Jack Falstaff (Phil Fiorini) played the audience and so did most of the characters when they would do their asides. But it was really Fiorini that worked the crowd through his lines. And I suppose that’s what make a comedy a comedy. It’s not so much in the funny situations or lines; it’s in the saying and in the delivery that makes the situation or lines funny. I don’t think I’ve realized this before, but the same stand up/improv ideas that I wrote about “The Complete Works” production, also could apply to performing a Shakespearean comedy: perform for and with the crowd. At one point, Fiorini says a line that has a completely body part reference and he pauses for the audience and sort of gestures “know get it?” And there was that interplay with the audience with other cast members. I like that idea.
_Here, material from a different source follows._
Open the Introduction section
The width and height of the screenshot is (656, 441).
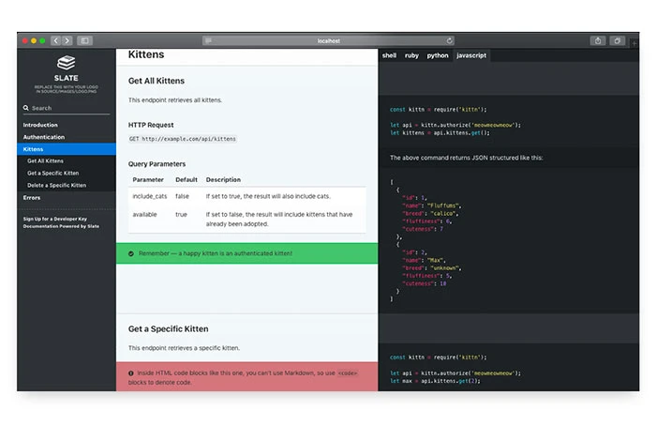tap(40, 125)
How can you do comedy when the actors don’t acknowledge the audience? I think there is some debate over this and that “breaking down the 5th wall” thing. I don’t think it was overdone in any respect, but this comedy with and for the audience–I think–honors the text and allows us the audience to catch up with the puns before they get away.

It was a good crowd, like the others I’ve seen so far. There were the many families, the new and older couples, the cross-dressed guy and his girl friend in front of me, and there was the teenager who told her also teenage friend over the cell phone “I’m suffering here because of Shakespeare” (an obvious reference to the mom-figure “dragging” the kids to see free Shakespeare in the park). This was also a smart crowd who got the more obscure puns enveloped in late 16th century English references.

I haven’t realized this before, but aside from last weekend’s trip to Greenwood, Indiana and Richmond, Virginia, each of the other four plays (along with tomorrow night’s in Iowa City, Iowa) were in university towns or a city with a major branch of a state university. I don’t know how that impacts a Shakespearean Festival, but it sure helps having an audience of higher education in giving donations even if the venue is labeled “free.” I also wonder if it is in those university towns that the arts are held in higher esteem that, say, a sports team (not that the two can’t co-exist). Either way, university or non-university audience, it will be an interesting question to unravel over the rest of this summer: how accessible is Shakespeare to the average audience in the States?

For now, though, I was looking forward to a comfortable place of reference in a bed that had a choice between “firm” or “soft” pillows back in my hotel room. And, I was going to sleep in tomorrow.